• Task description
Copy each entry below exactly. No images.

[Screenshot grounding data]
________________________________________

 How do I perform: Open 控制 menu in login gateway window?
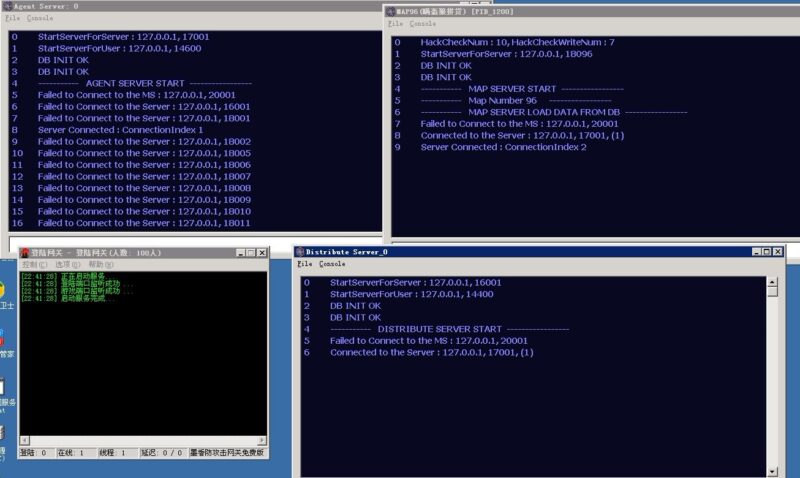point(31,264)
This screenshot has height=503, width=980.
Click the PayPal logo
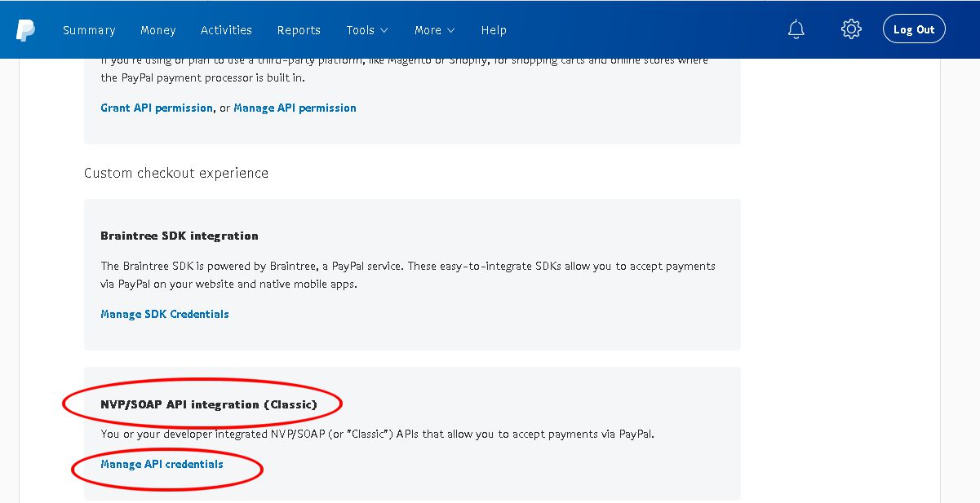[x=25, y=30]
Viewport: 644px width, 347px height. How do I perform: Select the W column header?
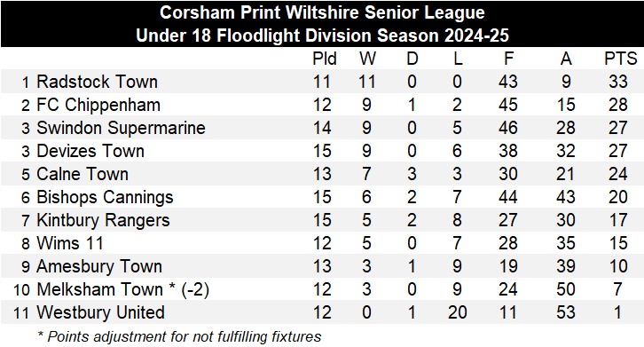[x=367, y=59]
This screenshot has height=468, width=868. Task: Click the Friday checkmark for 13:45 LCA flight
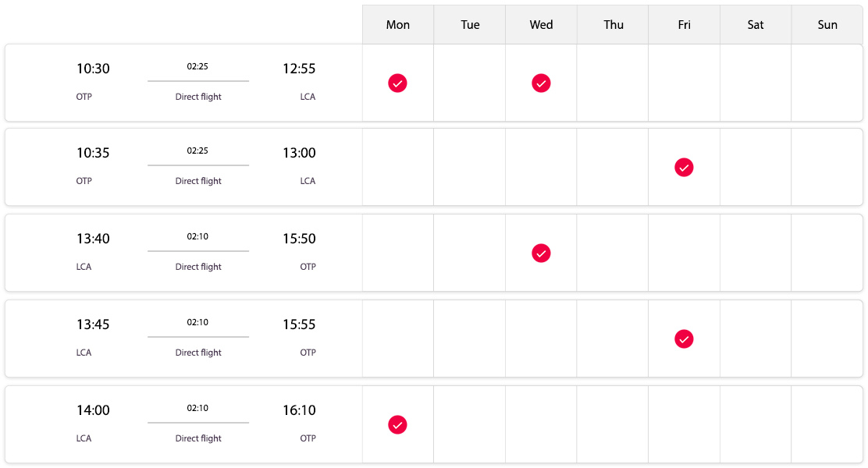point(684,339)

________________________________________

• Solution
 How do I perform: Open 控制 menu in login gateway window?
point(31,264)
This screenshot has height=503, width=980.
Click the PayPal logo
[x=25, y=30]
Viewport: 644px width, 347px height. How do I perform: Select the W column header?
[x=367, y=59]
This screenshot has height=468, width=868. Task: Click the Friday checkmark for 13:45 LCA flight
point(684,339)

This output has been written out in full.